Leggendo i programmi elettorali sembra di vivere in un altro mondo: le affermazioni sono generiche e confuse, le proposte non vanno aldilà delle dichiarazioni di buone intenzioni. Quando non sono sbagliate, come hanno fatto rilevare la Cgil e la Cisl rispetto alla proposta del PD di introdurre il salario minimo per legge in un paese che ha una grande tradizione di contratti nazionali di categoria, con il rischio di determinare l'effetto contrario a quello sperato, a danno dei lavoratori che, invece, hanno bisogno soprattutto di recuperare livelli salariali decenti dal momento che, sia nel pubblico che nel privato, i nostri sono tra i più bassi esistenti in Europa. Tuttavia, alle considerazioni sul terreno della cronaca se ne possono aggiungere altre con un respiro più lungo sulla definitiva trasformazione del rapporto tra partiti e sindacati. 

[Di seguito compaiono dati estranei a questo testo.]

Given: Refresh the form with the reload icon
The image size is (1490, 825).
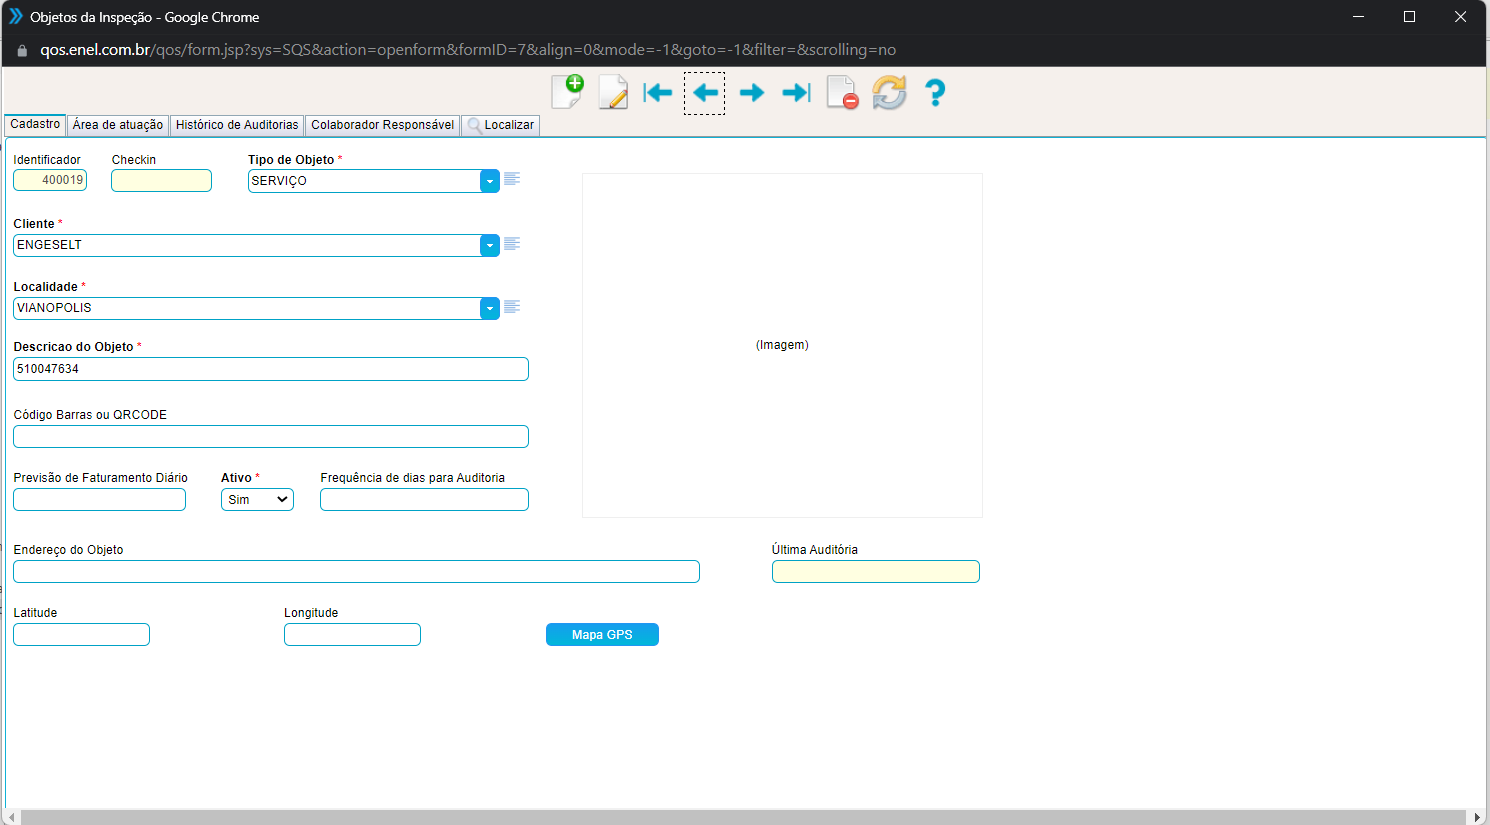Looking at the screenshot, I should [888, 93].
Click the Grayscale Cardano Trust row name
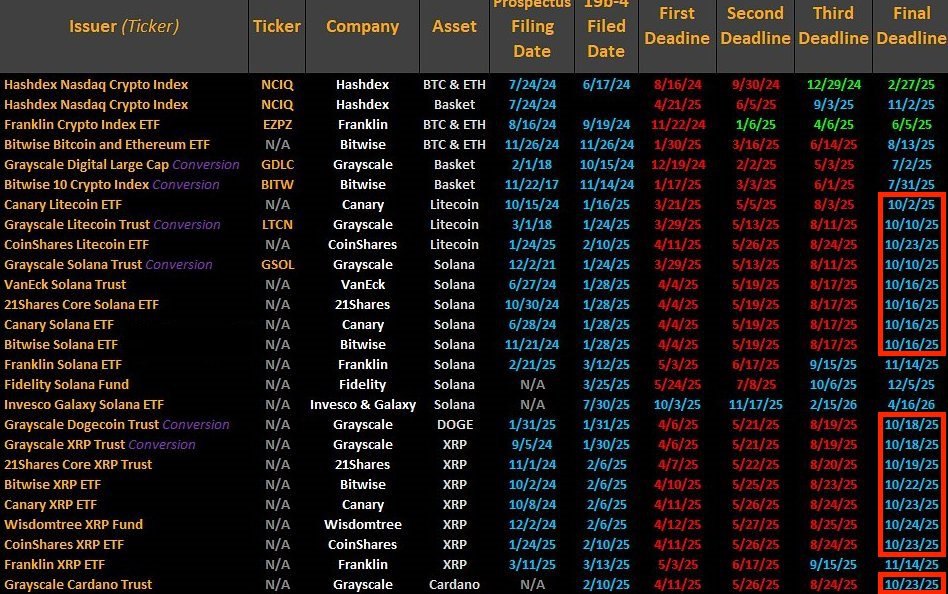The width and height of the screenshot is (948, 594). pos(78,584)
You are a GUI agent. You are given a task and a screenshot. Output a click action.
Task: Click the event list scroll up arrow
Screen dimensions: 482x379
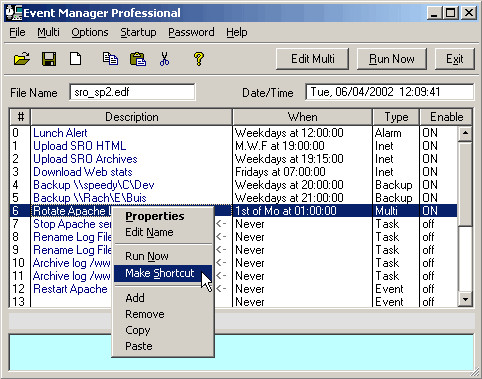point(465,134)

Sia nella tradizione socialdemocratica che in quella comunista il sindacato era considerato il soggetto delle rivendicazioni economiche della classe, restando ferma in capo al partito la titolarità della battaglia per il cambiamento del sistema politico. Pur partendo da altre premesse ideologiche, anche il sindacalismo cattolico nel nostro paese è stato legato per molti anni ad un partito di riferimento, la DC. Non a caso il patto di Roma del giugno del 1944 che diede vita alla Cgil unitaria fu firmato dai rappresentanti delle correnti sindacali dei partiti e la scissione dei cattolici e dei socialdemocratici nel 1948 fu provocata dal mutamento degli equilibri politici nazionali ed internazionali. La “cinghia di trasmissione”, così era definito il rapporto tra i partiti ed il sindacato si interruppe con l'avvio delle grandi lotte operaie della fine degli anni sessanta del secolo scorso e trovò – per quanto riguarda la Cgil- il culmine con la decisione di Bruno Trentin allora segretario generale di procedere allo scioglimento della corrente comunista costringendo le altre componenti a fare altrettanto. 

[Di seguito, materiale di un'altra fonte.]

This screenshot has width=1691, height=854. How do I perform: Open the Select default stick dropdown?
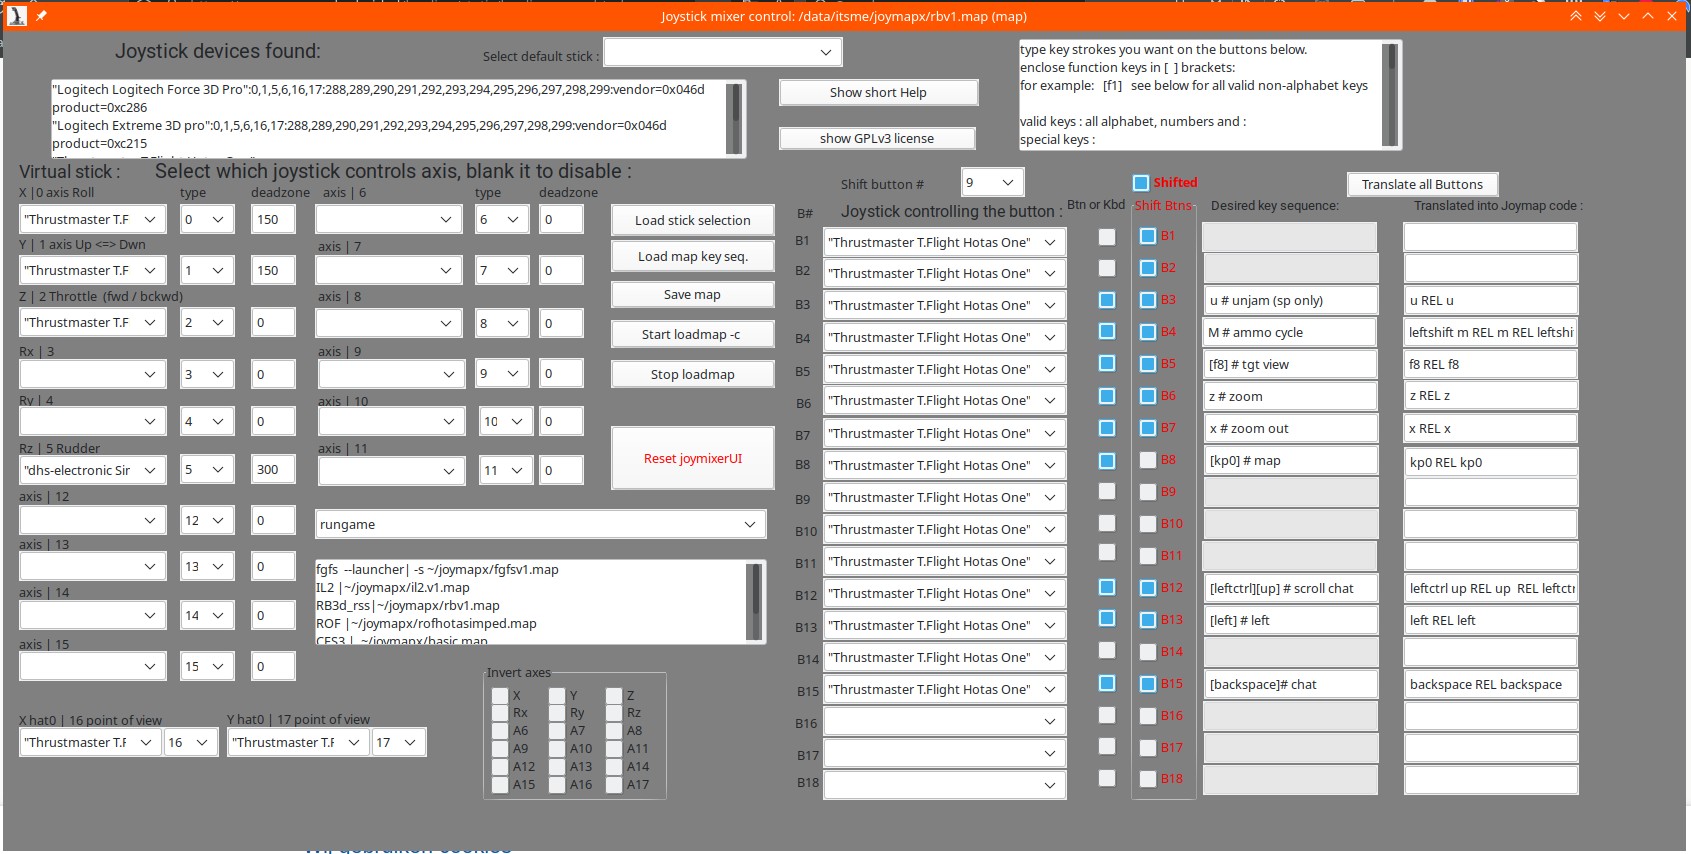722,52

Nei suoi diari del settembre 1990 così Trentin definisce il percorso individuato: “la sfida è quella di costruire una nuova maggioranza della Cgil fondata su un patto di programma e su nuove regole della democrazia”. Quest'intuizione, nel pieno della tempesta che stava investendo il PCI dopo la caduta del muro di Berlino e due anni prima che scoppiasse Tangentopoli, è con ogni probabilità quella che consentì al più grande sindacato italiano di affrontare e superare le prove della fine della prima Repubblica e della scomparsa dei grandi partiti identitari del Novecento. 

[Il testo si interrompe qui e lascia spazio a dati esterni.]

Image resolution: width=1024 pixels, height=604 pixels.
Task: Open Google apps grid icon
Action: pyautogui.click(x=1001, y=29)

Ora siamo ad un nuovo momento di svolta: il sistema politico ed istituzionale italiano sembra come bloccato, non riesce a ridefinire le modalità della rappresentanza politica, e si rassegna a partiti deboli e privi di respiro programmatico e valori forti. Le persone percepiscono questa estrema difficoltà della politica: il 49% degli intervistati da Demos afferma che la democrazia può funzionare anche senza i partiti, ma il dato supera il 60% negli elettori tra i 25 e i 44 anni. In tale situazione ' la scommessa nuova che sta di fronte al sindacato è come ripristinare e aggiornare la rete dei diritti individuali e collettivi, come ampliare la propria rappresentanza ai settori nuovi e meno protetti del mondo del lavoro, come farsi portatore di istanze generali -e per ciò stesso politiche- del mondo del lavoro e dei pensionati in una società che la crisi ha lasciato più ingiusta e diseguale. Il tradizionale concetto di autonomia, che è stato per trenta e più anni il cardine del rapporto tra il sindacato ed i partiti abbisogna di un'attualizzazione che prenda anche atto della sostanziale scomparsa della rappresentanza del lavoro nelle forze politiche. Ciò tuttavia senza mettere in discussione l'originalità del modello del sindacalismo confederale italiano, la sua capacità di essere al tempo stesso soggetto negoziale e portatore di interessi generali di riforma della società. Temi assai complessi e sui quali si confrontano sensibilità diverse, ma che rappresentano, assai più delle indiscrezioni giornalistiche sulla scelta del/la nuovo/a segretario/a generale,l'essenza delle sfide che attendono il prossimo congresso della Cgil, il XVII della sua lunga storia.